Understanding Authors Tone

Readers often wonder what authors think when they write. They want to know the author’s state of mind as he/she wrote the book. How can they know this? By identifying the author’s tone.

An author’s tone sends a strong message or signal to the reader and from your tone as an author, the reader can tell your state of mind while writing a book. This is what makes books unique. Knowing the tone of the author helps the readers connect with the book.

What is a tone in writing?

The use of words and writing style by an author to indicate their attitude toward a topic is referred to as tone. The tone of your writing is very similar to the tone of your voice. You are aware that how you express something is sometimes more important than what you say. Writing is the same way. Your tone will be revealed through every adjective and adverb you choose, as well as your sentence structure and imagery.

Types of tone

Tone exists in different types. All tone types in writing can be classified into two major components; “the objective and subjective tone” which can be used to give a clearer picture of all. The objective tone is unbiased and matter-of-fact. The information is mainly factual.

On the other hand, words that reflect feelings, judgments, or views are used in a subjective tone. Experiences, senses, sentiments, and thoughts are likely to be included in the specifics.

  • The objective tone is neutral.
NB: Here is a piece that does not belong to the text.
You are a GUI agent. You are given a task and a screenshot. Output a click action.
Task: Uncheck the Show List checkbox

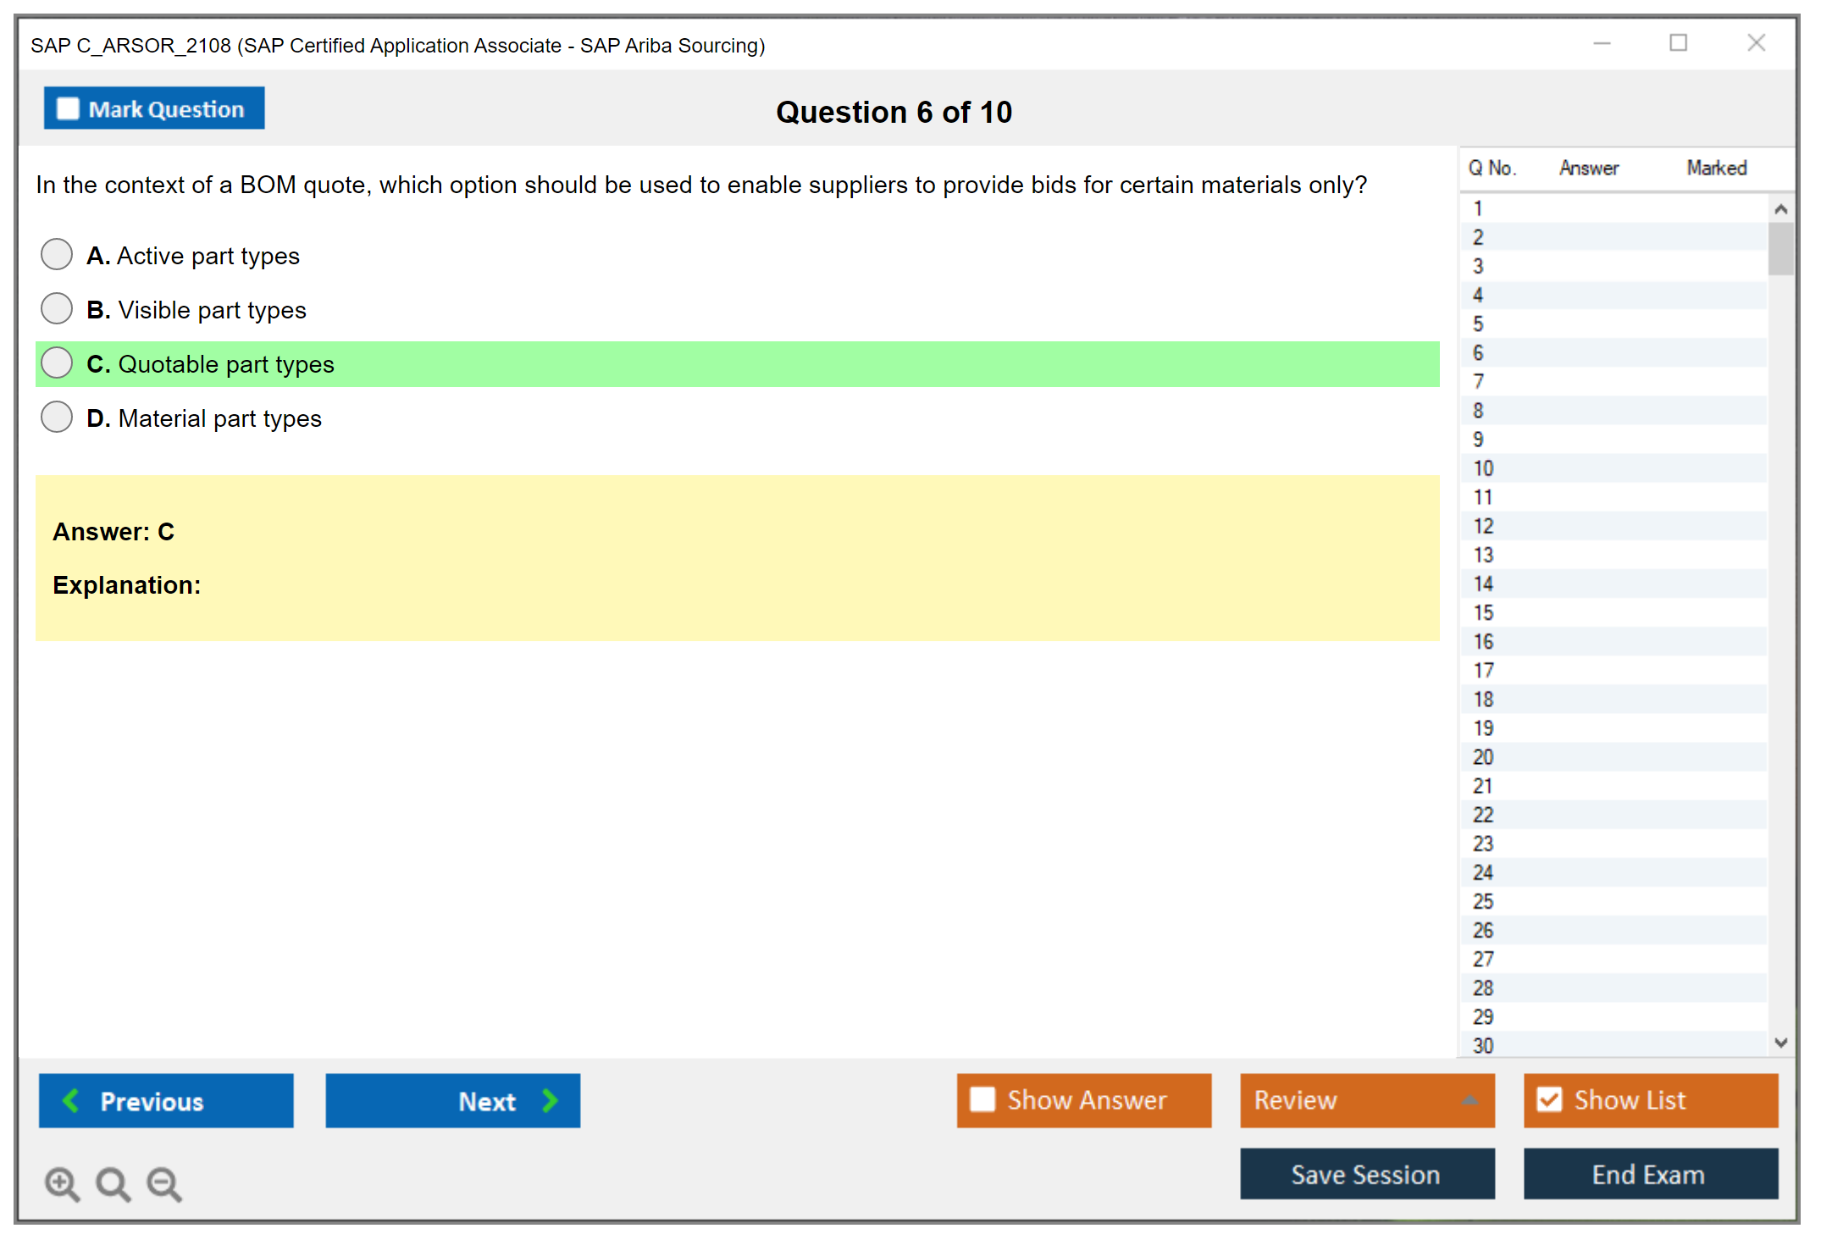(x=1549, y=1099)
It is unbiased and neutral because it does not express any emotions for or contra a topic. The objective tone frequently employs higher-level language and eliminates pronouns like I and you, resulting in a formal tone.
  • The subjective tone is personal, biased, emotive, and often informal.

Understanding the Author’s tone

The author’s tone is conveyed by the words and details he or she chooses. You must pay attention to how these words and elements are used in the text to understand the author’s tone. The tone of the story can shift dramatically or remain consistent throughout.

The way an author employs grammar, his/her point of view, his/her diction, and the formality with which an author writes all contribute to the tone of the author’s writing.

For example: ‘I, Being Born a Woman and Distressed’ (1923) is a poem about female sexuality and desire written by Edna St Vincent Millay. The tone of the poem was assertive and honest or some could describe it as a mean, impersonal tone; either way, there are hints of an ironic tone. From the tone one can tell the poem leaves you in a state of complexity and debate.

Another good example is: Mary Wollstonecraft Shelley’s book, Frankenstein:

As the images that floated before me became more distinct, I grew feverish; a darkness pressed around me; no one was near me who soothed me with the gentle voice of love; no dear hand supported me…”

The tone here is solemn: deeply earnest, tending toward sad reflection.

One important thing to note is that the tone typically expresses how the author feels about the issue. The mood describes how the reader feels.

As an author, your tone must be distinct enough for readers to grasp the logic and/or emotions behind your writing. This way, they feel more connected to your book and consequently, to you.